Los Shakers: Por Favor (Big Beat). No doubt this will stand as the most definitive single-disc compilation of Uruguay's Shakers (referred to as "the Shakers" on some releases and "Los Shakers" on others, including this one). There are 32 tracks, and 79 minutes, taken from all three of the LPs they issued in South America between 1965-68, along with three cuts from 1966 singles, almost everything sung in English. It cements, as if any further proof were necessary, their well-deserved reputation as the top Beatlesque '60s band from South America, and indeed one of the most uncannily Beatlesque bands from anywhere, at any time. Does that mean that this is as good as, or nearly as good as, the Beatles themselves? No, but it's good fun all the same, even if much of the disc sounds like inverted, or at times barely altered, ideas from Beatles riffs and arrangements. They were at their best, perhaps, when mimicking the A Hard Day's Night-era fab four, as they did on their 1965 debut LP Los Shakers, most of which is here. They did, however, evolve to some degree artistically, albeit rather in tandem with how the Beatles' own records changed in 1965-67, adding some (but not much) native rhythmic styles and riffs here and there; putting Revolver-type vocals and meters into cuts like "Picking Up Troubles" and "Got Any Money?"; putting some downbeat jazzy riffs into the fine "Too Late"; using freaky backwards guitar and drones in "I Hope You'll Like It," their most advanced cut; and adopting the march-beat midtempo and sunny harmonies of many 1967 Beatles tunes on numbers like "On a Tuesday I Watch Channel 36." This anthology is not, incidentally, the last word on the Shakers' output: there are no tracks from their US-only 1966 LP Break It All (which featured re-recordings of their early South American sides), and a handful of other numbers show up on the Brazilian EMI CD All the Best.

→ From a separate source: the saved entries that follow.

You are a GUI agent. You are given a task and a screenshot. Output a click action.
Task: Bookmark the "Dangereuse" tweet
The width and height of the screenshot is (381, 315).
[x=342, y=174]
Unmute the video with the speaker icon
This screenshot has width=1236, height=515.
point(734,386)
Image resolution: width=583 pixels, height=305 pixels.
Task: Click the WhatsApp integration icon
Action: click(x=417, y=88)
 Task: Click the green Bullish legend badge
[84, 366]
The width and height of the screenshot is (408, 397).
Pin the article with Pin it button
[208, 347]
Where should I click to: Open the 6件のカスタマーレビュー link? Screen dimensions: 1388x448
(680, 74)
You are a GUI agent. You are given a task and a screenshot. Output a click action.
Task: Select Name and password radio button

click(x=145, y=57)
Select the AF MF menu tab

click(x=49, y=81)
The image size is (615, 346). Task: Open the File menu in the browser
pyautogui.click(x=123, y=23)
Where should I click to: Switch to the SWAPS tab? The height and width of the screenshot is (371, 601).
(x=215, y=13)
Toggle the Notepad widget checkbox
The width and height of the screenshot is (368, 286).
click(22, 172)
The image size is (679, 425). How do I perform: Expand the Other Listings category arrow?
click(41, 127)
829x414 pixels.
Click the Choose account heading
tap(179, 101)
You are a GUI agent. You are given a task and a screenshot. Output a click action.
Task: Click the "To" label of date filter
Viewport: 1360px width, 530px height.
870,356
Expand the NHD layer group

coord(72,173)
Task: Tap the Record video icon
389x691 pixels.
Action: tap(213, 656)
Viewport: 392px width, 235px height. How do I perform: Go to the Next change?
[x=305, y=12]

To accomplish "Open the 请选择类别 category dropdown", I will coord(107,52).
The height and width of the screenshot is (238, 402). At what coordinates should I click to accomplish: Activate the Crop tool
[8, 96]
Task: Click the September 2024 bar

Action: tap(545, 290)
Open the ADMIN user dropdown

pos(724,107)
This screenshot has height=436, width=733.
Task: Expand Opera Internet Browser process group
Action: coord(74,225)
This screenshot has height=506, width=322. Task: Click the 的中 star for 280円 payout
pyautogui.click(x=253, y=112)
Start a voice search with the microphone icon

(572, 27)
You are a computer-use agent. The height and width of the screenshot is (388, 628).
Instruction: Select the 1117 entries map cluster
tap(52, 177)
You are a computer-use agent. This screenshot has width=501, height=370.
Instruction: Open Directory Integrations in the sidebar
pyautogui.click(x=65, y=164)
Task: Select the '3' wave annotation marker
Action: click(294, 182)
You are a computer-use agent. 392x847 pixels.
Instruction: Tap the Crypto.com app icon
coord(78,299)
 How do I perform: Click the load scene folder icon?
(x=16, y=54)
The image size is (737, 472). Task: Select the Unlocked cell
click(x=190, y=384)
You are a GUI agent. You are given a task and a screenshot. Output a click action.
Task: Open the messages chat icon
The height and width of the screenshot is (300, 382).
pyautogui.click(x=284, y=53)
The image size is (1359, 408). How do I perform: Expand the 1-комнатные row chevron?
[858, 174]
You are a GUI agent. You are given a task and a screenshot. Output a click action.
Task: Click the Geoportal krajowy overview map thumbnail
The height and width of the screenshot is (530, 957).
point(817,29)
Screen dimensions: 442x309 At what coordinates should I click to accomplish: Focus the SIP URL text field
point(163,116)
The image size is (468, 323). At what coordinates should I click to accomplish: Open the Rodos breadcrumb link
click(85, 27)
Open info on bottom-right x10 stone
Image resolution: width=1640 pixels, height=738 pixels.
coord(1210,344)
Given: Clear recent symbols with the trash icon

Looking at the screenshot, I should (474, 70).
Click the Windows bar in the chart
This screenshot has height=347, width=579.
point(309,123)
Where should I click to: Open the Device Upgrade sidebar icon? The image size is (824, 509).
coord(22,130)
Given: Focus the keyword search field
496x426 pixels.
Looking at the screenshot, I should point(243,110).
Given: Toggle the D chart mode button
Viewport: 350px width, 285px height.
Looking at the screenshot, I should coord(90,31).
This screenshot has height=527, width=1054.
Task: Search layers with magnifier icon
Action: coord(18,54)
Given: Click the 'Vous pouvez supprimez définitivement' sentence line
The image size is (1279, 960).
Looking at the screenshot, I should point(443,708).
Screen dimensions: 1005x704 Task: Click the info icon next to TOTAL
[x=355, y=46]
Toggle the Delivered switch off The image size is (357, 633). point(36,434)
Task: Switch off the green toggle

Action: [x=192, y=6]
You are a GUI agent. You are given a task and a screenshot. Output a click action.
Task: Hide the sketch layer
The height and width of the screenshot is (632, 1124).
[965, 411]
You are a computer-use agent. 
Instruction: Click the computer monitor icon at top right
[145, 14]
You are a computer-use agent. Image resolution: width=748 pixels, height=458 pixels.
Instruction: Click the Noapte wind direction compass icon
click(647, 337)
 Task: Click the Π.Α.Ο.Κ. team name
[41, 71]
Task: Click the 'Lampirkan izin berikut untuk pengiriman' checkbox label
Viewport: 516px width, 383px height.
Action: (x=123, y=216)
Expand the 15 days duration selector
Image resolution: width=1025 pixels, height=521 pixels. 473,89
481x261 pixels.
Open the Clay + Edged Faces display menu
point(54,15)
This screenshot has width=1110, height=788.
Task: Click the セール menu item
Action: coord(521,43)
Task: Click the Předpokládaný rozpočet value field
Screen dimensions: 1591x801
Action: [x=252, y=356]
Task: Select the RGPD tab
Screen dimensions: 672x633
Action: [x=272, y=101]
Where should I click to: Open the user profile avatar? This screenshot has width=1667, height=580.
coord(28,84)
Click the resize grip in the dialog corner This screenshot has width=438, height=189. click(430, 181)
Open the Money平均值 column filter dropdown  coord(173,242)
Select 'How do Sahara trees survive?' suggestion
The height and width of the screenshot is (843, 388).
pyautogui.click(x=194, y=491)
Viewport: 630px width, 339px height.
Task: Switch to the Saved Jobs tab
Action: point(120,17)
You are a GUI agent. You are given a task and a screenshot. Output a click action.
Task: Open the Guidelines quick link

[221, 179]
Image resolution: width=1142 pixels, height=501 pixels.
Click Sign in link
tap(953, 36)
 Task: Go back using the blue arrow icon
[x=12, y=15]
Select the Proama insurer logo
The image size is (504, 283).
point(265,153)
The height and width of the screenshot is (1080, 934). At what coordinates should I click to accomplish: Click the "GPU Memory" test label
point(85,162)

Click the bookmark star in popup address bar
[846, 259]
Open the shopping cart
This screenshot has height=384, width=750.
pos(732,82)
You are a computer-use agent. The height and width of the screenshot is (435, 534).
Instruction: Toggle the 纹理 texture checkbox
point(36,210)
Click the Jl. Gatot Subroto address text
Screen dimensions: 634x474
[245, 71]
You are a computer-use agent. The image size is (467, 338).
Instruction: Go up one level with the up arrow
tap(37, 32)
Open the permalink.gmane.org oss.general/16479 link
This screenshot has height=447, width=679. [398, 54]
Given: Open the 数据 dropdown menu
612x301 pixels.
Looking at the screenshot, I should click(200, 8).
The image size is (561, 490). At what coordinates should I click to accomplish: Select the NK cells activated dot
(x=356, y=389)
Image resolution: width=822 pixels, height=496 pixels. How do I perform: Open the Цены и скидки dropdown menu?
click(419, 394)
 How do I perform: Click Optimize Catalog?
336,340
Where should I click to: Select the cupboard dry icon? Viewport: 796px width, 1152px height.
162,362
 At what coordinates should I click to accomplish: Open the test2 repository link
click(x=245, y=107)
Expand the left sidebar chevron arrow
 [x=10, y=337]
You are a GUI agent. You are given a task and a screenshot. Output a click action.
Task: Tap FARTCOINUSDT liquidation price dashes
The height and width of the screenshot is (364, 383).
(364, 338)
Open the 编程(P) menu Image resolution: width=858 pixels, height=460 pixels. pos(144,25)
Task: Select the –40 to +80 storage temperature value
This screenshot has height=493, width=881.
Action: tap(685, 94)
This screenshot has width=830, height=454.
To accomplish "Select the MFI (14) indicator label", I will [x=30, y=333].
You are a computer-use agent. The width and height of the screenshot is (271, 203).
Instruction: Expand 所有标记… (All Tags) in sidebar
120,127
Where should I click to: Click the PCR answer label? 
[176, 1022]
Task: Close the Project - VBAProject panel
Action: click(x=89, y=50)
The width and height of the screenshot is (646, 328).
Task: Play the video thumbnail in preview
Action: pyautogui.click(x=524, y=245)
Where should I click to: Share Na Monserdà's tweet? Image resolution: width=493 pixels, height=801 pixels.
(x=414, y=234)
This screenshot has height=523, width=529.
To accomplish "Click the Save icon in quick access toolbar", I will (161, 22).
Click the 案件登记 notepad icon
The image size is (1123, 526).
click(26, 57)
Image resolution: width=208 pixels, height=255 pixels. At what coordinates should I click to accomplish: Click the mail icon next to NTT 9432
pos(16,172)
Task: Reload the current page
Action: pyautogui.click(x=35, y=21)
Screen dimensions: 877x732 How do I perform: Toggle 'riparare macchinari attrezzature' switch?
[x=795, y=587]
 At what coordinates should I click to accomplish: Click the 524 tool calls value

Norma Tanega: Walkin' My Cat Named Dog (Collectables). Tanega's rare debut album, reissued in 1998 on CD, isn't bad, though it's not a major effort, and seems like it could have benefited from more polish in the vocal department especially. "Walkin' My Cat Named Dog" is here, of course, and the only track virtually any listener would know. Many of the cuts have a peculiar, if only in retrospect, blend of folky guitar and harmonica with full New York pop-rock-soul arrangements. Tanega's talents are moderate but appealing: decent melodies, even-tempered and slightly quirky folk-rock lyrics, and a low vocal range that's a bit out of the ordinary. Her vocals are erratic enough, however, to wonder if the album was recorded hastily, or at least if she had some serious trouble staying on pitch, particularly on the high notes. Some of the cuts are on or above the level of "Walkin' My Cat Named Dog" musically, if lacking the attention-getting lyrical hook of that song's title. "You're Dead," for instance, is fairly gutsy moody folk-pop, while "A Street That Rhymes at 6 AM" is probably the cut that would have been most likely to follow up "Walkin' My Cat Named Dog," with its rather AM-savvy tune. (In fact, it was the follow-up, but was not a hit.) At its worst, especially "What Are We Craving?" with its Napoleon XIV-like percussion, it can be grating, and somehow Tanega and Norma Kutzer end up with the songwriting credit for "Hey Girl," the song that was popularized by Leadbelly as "Where Did You Sleep Last Night?" The liner notes mention a non-LP single Tanega did for New Voice, "Bread," and it's too bad that and any other non-LP New Voice cuts were not added to the CD edition.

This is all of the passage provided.